The skull was crushed and partially eroded, but some features (like the tooth row) were preserved well enough to be informative. The teeth were sharp, conical, and slightly curved. They gradually decreased in size towards the rear of the skull. Some broken teeth reveal that they had an internal structure of folded dentine, formally known as plicidentine. Plicidentine was once considered to characterize "labyrinthodont" amphibians such as temnospondyls, but it is now known to occur in some extinct amniotes as well. The supratemporal bones at the rear of the skull roof formed small horns, and the palate (roof of the mouth) was covered in small cones known as denticles. Denticles reached almost as far back in the mouth as the large, robust quadrate bones which formed the upper part of the jaw joint. Preserved portions of the braincase were generally similar to those of other reptiles, with the exception of a large opening (likely for the hyomandibular branch of the facial nerve) at the front edge of the base of the braincase.
The body was relatively elongated compared to other parareptiles. There were 5 cervical (neck) vertebrae and 24 dorsal (torso) vertebrae. This leads to a total of 29 presacral (pre-hip) vertebrae, while other parareptiles typically had 26 or fewer. The presacrals were hourglass-shaped when seen from above and tightly connected to each other by means of large, rounded zygapophyses (joint plates). They gradually increased in length and width towards the hip. There were three sacral (hip) vertebrae, although only the first two had large, flared ribs which connected to the ilia (upper hip plates). 20 caudal (tail) vertebrae were also attached to the skeleton, along with a disconnected string of 13 from the tip of the tail and 10 isolated caudals. Estimating from the length of missing portions of the tail, there may have been 58 caudal vertebrae in total.

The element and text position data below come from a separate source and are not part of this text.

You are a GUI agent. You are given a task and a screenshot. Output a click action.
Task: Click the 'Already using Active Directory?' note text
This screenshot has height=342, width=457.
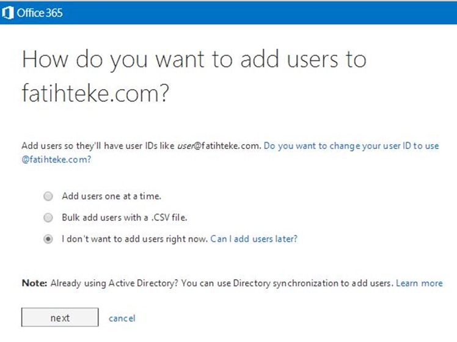(x=114, y=283)
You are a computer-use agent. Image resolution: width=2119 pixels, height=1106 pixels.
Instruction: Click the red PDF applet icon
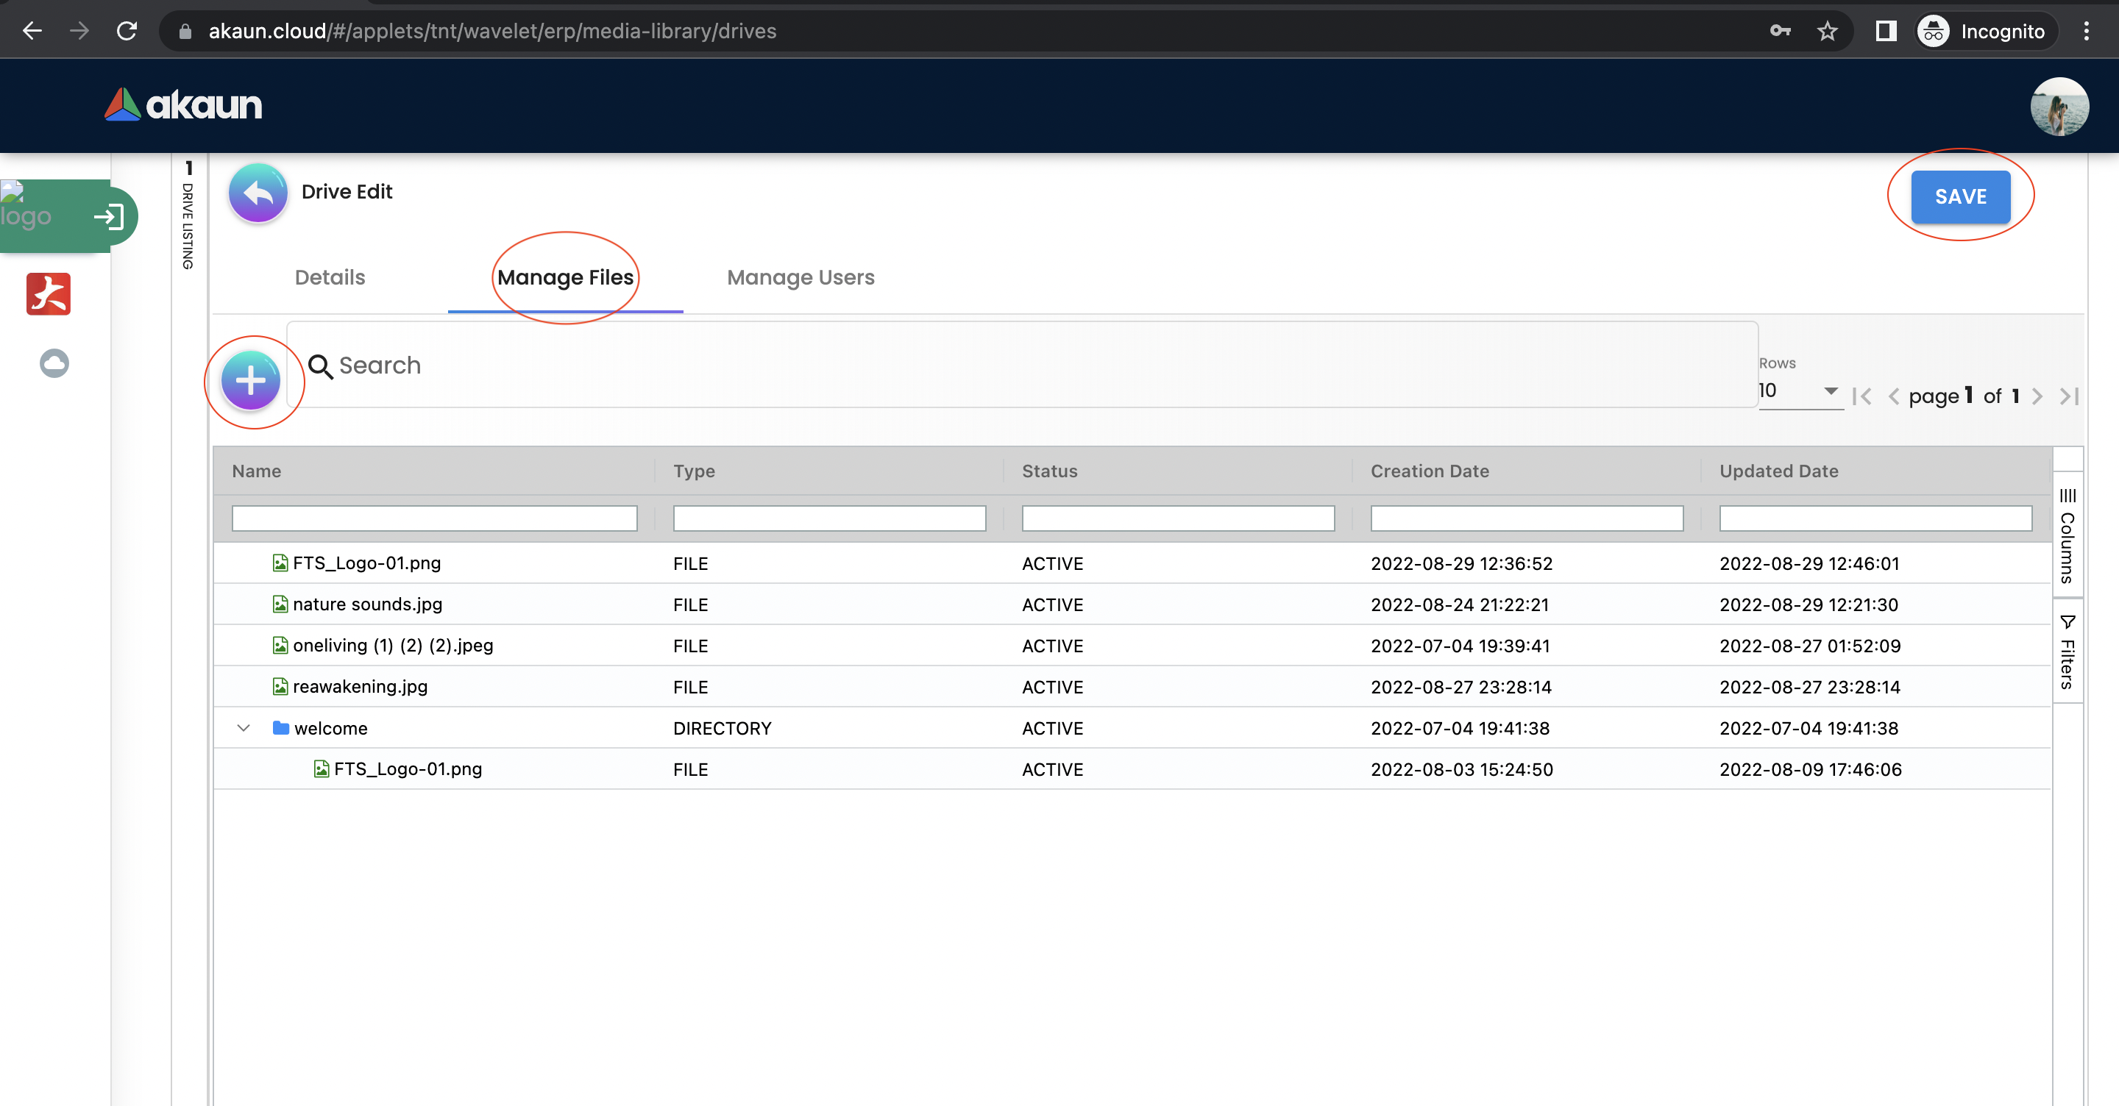49,294
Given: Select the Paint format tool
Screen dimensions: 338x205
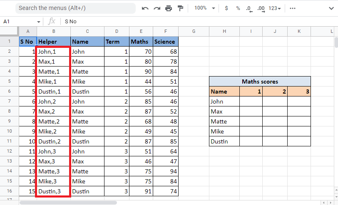Looking at the screenshot, I should click(180, 8).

The forelimbs were generally similar to those of other early reptiles. The humerus (upper arm bone) was slightly longer than the ulna and radius (lower arm bones). The knobs and joints forming the elbow were poorly developed, meaning that Erpetonyx may have had more flexible forelimbs than its contemporaries. The hand was incomplete, and some the carpals (wrist bones) were large while others were unusually small. On the other hand, the unguals (claws) were long and sharply pointed, with robust flexor tubercules (tendon attachment bumps). Some of the hip bones were obscured by the rest of the skeleton, but the ischium (rear lower plate) was longer than the pubis (front lower plate). The femur (thigh bone) was twisted, with the knee joints offset at 45 degrees from the rest of the shaft. In other early reptiles, this angle of torsion was smaller, usually 10 to 30 degrees. The slender tibia and fibula (lower leg bones) were shorter than the femur. The tarsals (ankle bones) were much more robust than the carpals, but also more disarticulated. The fourth metatarsal was the longest bone of the foot, and it was unusually expanded near the toe. The ungual of the fourth toe was tall, curved, and sharply pointed. Other toe claws were longer and lower. Nevertheless, all of the toe claws were longer than the other phalanges (toe bones).